Nashville Mayor John Cooper "likes residents being involved in picking local officials," his spokesperson tells Axios.
The other side: Although Buggs said she is deeply concerned about the idea of an appointed board, she acknowledged that the possibility of a state takeover complicates the issue.
State Rep. Mike Stewart, a Democrat who opposes a state take-over and the possible chamber-led push, tells Axios "the constant search for a transformative strategy gets in the way of just incremental improvements, which is how most sensibly run businesses and enterprises become great."
Flashback: The idea of getting rid of voter-chosen board members for a mayoral-chosen board isn't new.
Former Mayor Karl Dean, who served from 2007 until 2015, pondered making the change and discussed the idea with then-Gov. Phil Bredesen's administration.
Yes, but: Abolishing the current model of voters picking the school board is likely to face opposition.
Proponents say elections put the decision of who oversees the school system in the hands of parents and citizens most passionate about MNPS. The elections are low turnout - it took on average just 9,400 votes for the winning candidates in the August 2020 election.

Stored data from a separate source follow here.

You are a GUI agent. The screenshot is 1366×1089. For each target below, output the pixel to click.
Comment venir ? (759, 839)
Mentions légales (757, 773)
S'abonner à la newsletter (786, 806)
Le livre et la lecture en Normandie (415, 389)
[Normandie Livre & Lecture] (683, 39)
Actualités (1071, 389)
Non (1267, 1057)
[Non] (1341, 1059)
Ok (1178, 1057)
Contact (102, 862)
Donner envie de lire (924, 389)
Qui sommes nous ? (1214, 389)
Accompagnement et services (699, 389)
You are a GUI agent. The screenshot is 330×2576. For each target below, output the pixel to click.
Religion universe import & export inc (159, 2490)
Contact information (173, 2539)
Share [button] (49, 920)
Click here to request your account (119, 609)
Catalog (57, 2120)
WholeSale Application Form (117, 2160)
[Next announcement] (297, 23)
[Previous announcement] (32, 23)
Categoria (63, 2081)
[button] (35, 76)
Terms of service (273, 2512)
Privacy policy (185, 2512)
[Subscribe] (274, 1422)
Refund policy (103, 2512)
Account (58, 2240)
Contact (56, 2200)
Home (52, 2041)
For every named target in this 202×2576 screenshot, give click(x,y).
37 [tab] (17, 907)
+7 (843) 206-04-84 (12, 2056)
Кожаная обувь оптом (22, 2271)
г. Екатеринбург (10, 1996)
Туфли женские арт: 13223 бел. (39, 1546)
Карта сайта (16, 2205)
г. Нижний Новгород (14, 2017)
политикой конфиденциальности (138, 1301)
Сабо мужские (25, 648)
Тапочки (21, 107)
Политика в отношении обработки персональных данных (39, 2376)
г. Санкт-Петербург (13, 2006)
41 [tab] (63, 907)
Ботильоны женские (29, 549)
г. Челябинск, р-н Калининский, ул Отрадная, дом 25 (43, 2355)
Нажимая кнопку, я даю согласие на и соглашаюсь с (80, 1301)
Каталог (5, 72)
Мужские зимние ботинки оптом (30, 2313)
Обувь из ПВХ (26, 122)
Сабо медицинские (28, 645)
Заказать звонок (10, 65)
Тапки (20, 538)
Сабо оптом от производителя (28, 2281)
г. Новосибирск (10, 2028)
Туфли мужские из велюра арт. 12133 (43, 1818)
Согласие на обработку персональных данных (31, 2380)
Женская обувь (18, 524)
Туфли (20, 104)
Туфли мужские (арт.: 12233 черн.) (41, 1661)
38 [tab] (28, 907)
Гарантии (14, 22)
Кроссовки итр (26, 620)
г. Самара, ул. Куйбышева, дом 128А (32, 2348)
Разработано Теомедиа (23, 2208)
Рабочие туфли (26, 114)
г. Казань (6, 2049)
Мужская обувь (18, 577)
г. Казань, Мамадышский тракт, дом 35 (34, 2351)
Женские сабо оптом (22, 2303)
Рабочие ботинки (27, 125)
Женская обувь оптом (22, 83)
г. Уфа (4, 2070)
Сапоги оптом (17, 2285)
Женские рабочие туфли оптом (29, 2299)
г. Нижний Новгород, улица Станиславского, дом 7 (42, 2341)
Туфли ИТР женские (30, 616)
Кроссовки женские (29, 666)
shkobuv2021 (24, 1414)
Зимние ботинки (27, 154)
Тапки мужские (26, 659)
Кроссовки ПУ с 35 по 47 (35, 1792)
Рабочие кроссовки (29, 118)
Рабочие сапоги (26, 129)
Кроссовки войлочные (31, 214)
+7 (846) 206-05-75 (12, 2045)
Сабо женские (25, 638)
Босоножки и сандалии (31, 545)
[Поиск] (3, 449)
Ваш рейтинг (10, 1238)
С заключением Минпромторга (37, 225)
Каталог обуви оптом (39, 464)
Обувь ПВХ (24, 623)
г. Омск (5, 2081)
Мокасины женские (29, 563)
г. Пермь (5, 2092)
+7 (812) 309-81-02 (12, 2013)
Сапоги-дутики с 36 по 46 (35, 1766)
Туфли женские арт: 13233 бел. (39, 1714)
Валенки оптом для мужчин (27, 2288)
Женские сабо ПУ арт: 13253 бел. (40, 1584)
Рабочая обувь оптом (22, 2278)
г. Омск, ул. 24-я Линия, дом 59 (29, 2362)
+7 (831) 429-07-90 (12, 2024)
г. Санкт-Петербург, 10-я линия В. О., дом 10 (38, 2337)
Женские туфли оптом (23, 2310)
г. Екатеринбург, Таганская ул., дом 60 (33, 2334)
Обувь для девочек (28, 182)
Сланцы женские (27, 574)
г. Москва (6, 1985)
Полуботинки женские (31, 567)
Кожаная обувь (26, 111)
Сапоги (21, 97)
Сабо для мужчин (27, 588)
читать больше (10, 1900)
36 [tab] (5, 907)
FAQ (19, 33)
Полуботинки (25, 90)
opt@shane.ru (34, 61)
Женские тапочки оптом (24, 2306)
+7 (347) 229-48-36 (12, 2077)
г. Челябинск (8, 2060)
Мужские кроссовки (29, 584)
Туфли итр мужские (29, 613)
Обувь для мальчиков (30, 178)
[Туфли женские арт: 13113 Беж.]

Buggs says she worries about a system where political favor earns people spots on the board. She says she doesn't believe she would have been considered for a mayoral appointment prior to winning her seat in 2016 when she had been an educator and advocate lacking political connections.
What's next: The most logical path to an appointed school board would be passing state-enabling legislation, then the Metro charter would have to be amended through a voter referendum.